● **Exercise aim**: The answer must be every line of the data that holds the word "Expand".

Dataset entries

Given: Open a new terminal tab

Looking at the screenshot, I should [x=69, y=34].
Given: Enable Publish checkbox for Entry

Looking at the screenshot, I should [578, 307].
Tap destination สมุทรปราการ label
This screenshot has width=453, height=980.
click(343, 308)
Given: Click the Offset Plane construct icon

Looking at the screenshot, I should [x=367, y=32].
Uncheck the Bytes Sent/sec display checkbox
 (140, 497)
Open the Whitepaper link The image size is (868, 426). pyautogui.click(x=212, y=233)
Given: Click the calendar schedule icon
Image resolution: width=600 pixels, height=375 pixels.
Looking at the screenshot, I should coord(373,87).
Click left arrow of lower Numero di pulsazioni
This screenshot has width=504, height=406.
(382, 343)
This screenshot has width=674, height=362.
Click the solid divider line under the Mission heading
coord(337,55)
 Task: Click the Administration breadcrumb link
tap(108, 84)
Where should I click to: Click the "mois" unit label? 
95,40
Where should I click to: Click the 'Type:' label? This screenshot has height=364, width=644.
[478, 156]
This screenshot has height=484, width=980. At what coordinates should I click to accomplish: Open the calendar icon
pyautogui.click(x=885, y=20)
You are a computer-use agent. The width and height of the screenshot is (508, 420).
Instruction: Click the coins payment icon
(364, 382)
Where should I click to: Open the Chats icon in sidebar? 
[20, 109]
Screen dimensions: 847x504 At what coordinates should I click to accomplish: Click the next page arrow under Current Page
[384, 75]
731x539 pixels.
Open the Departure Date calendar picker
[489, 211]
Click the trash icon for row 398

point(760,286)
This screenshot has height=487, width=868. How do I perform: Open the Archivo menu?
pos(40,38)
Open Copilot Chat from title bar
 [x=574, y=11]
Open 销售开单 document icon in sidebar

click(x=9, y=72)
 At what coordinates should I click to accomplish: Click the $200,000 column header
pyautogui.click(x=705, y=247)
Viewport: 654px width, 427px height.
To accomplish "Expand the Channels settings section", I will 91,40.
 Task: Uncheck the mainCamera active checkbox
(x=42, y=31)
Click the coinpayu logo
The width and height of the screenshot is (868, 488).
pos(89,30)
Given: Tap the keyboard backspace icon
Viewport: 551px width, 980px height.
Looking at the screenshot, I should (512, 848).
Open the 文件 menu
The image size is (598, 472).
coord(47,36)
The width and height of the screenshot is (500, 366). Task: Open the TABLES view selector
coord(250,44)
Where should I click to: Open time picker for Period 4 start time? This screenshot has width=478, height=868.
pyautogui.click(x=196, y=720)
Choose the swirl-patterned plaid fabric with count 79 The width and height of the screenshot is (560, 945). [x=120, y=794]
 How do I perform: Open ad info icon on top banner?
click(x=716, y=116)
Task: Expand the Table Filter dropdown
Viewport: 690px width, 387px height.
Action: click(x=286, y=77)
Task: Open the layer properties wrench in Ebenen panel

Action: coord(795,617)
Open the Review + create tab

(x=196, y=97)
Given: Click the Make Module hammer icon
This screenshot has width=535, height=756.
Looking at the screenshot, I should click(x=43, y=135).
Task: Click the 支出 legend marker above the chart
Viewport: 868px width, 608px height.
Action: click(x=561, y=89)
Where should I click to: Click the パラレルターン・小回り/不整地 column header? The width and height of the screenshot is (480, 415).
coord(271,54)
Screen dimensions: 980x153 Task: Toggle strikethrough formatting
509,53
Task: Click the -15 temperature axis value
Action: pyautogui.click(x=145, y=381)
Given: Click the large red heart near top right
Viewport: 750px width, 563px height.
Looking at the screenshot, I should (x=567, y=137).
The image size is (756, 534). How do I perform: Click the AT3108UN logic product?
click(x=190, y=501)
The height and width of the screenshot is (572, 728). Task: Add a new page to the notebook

● **Reply**:
To accomplish "Expand the Channels settings section", I will 91,40.
Task: Expand the Table Filter dropdown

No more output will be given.